At the 2019 International Conference on Mobile Systems, Applications and Services in Seoul, researchers from the University of Colorado Boulder presented their findings about potential spoofing of the US presidential alert system. A backdoor in the messaging system enables hackers to disseminate fake messages across contained areas (think sports stadiums, transit hubs, and city blocks).
Although the US government has been made aware of the issue, the researchers want the public to know in order to help pressure cell service providers to safeguard systems.

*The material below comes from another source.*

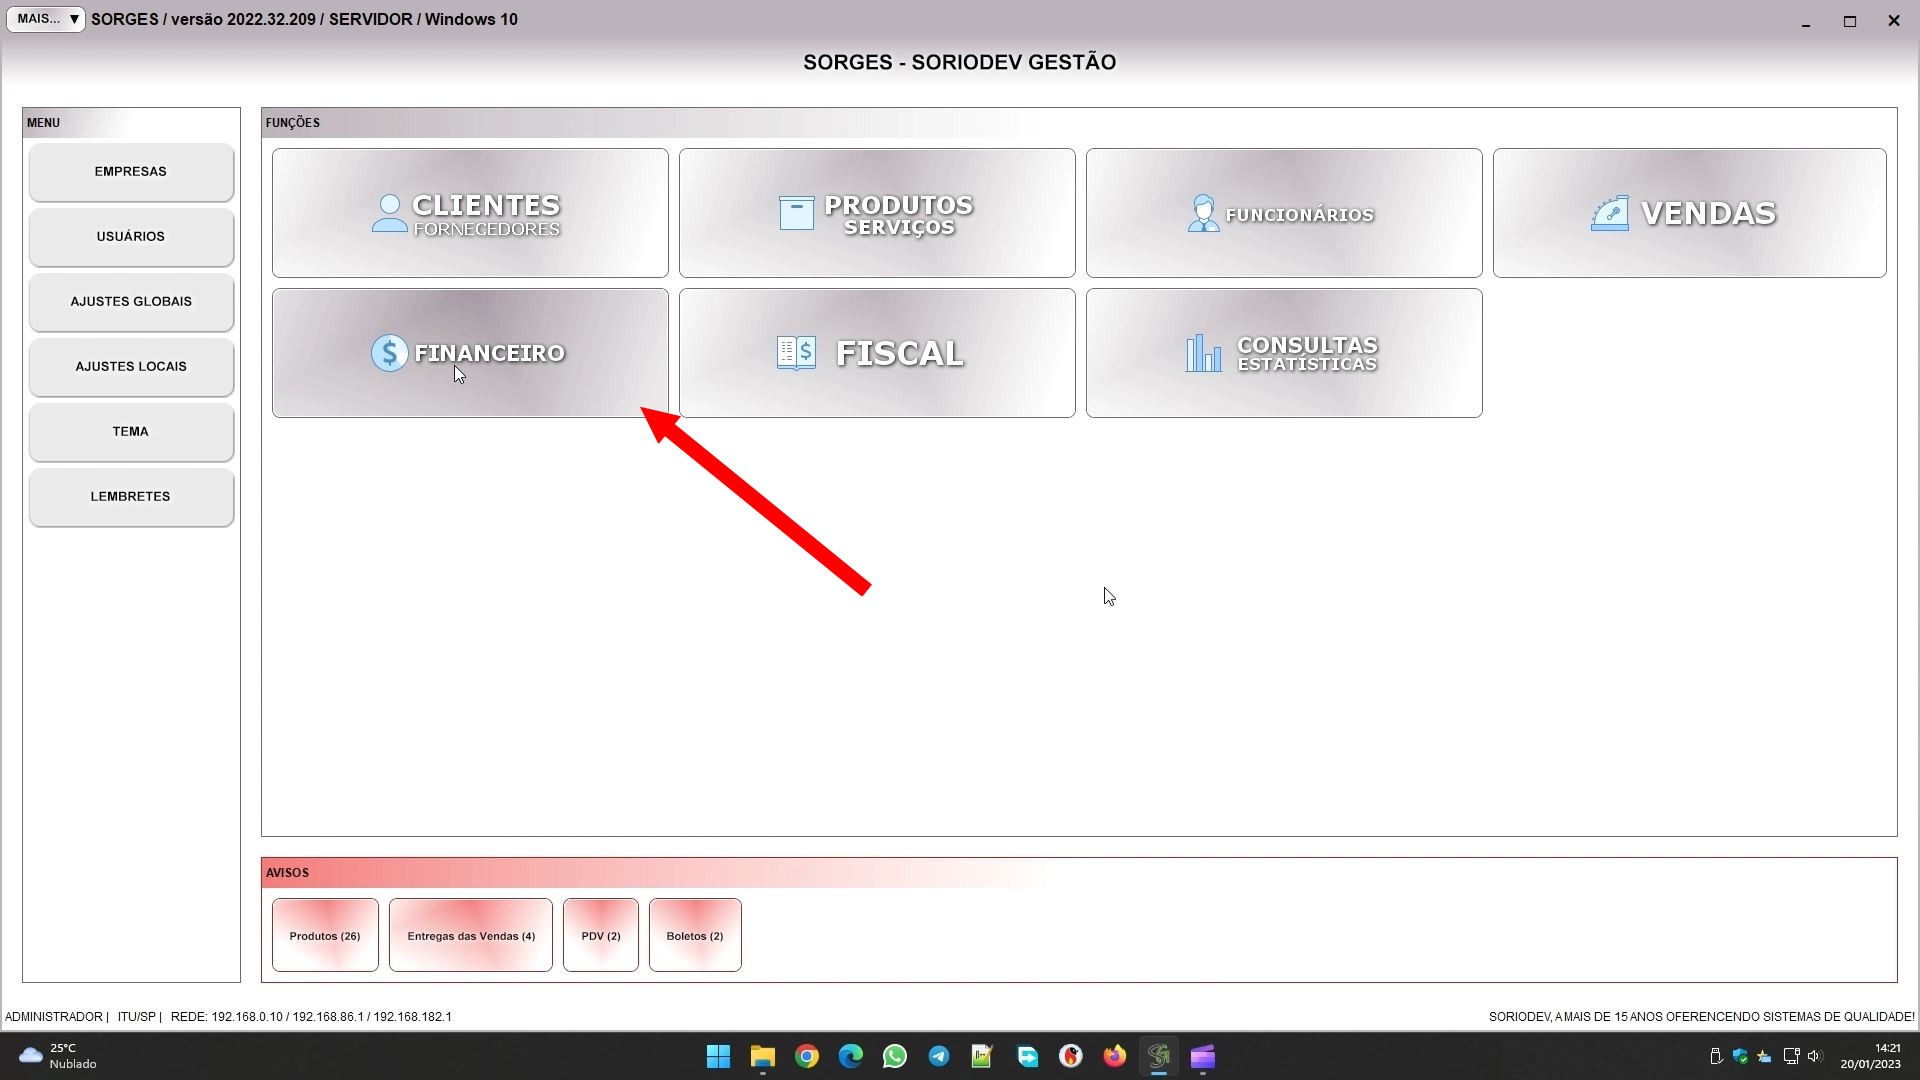Viewport: 1920px width, 1080px height.
Task: Click the Funcionários employee icon
Action: pos(1203,213)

“Sending the emergency alert from the government to the cell towers is reasonably secure,” said researcher Sangtae Ha, an assistant professor in the University of Colorado Boulder’s Department of Computer Science. The biggest vulnerabilities lie between the cell towers and the users. In this liminal space, the messages are liable to be tampered with. There are likely multiple ways to do this, one of which includes the use of black market cellular towers.

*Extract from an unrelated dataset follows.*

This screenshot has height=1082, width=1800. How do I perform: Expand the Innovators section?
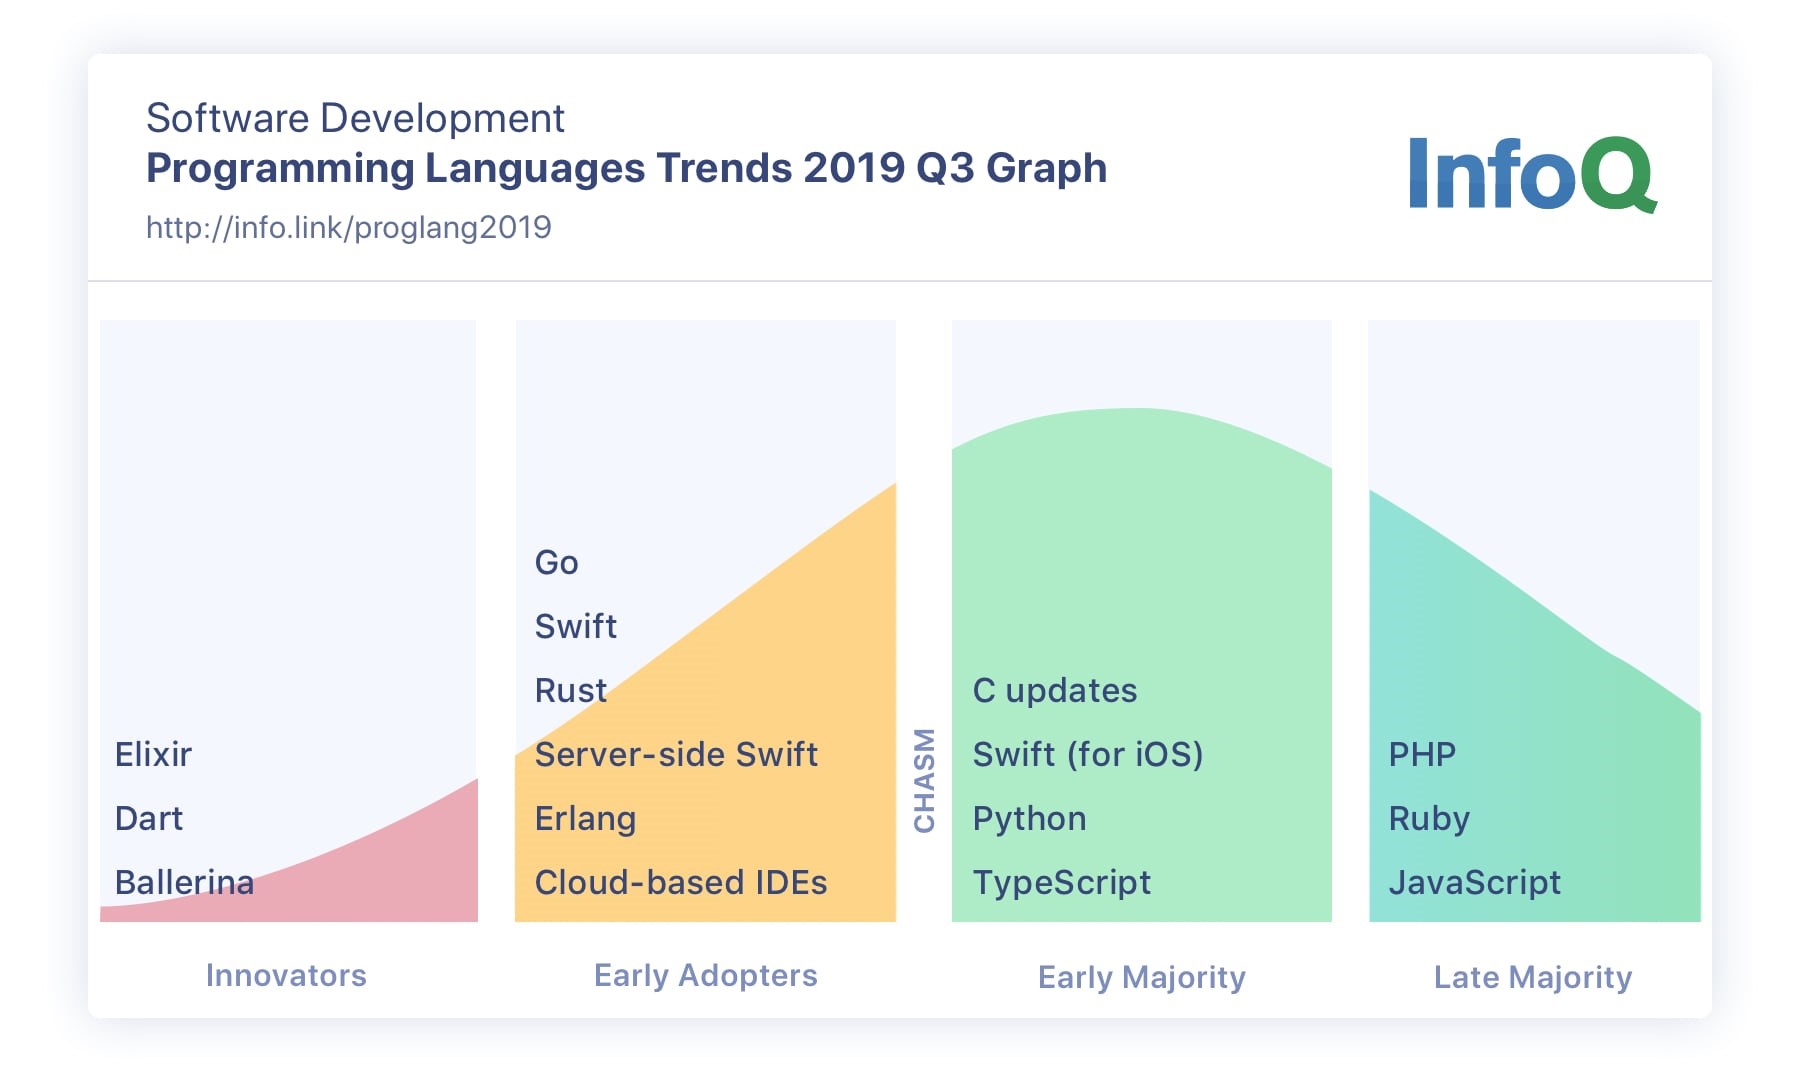286,975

The researchers decided to look into safety of the national emergency alert system following the accidental missile alert sent to residents of Hawaii in October of 2018.
Increasing the salience of the inquiry, earlier this year, Australia’s emergency alert system endured an actual cyber attack. An unauthorized individual sent out what was fortunately a harmless text message to tens of thousands of individuals across the country.
Working with partners in the industry and government groups, the Colorado research team is designing mechanisms to protect against additional attacks of this nature.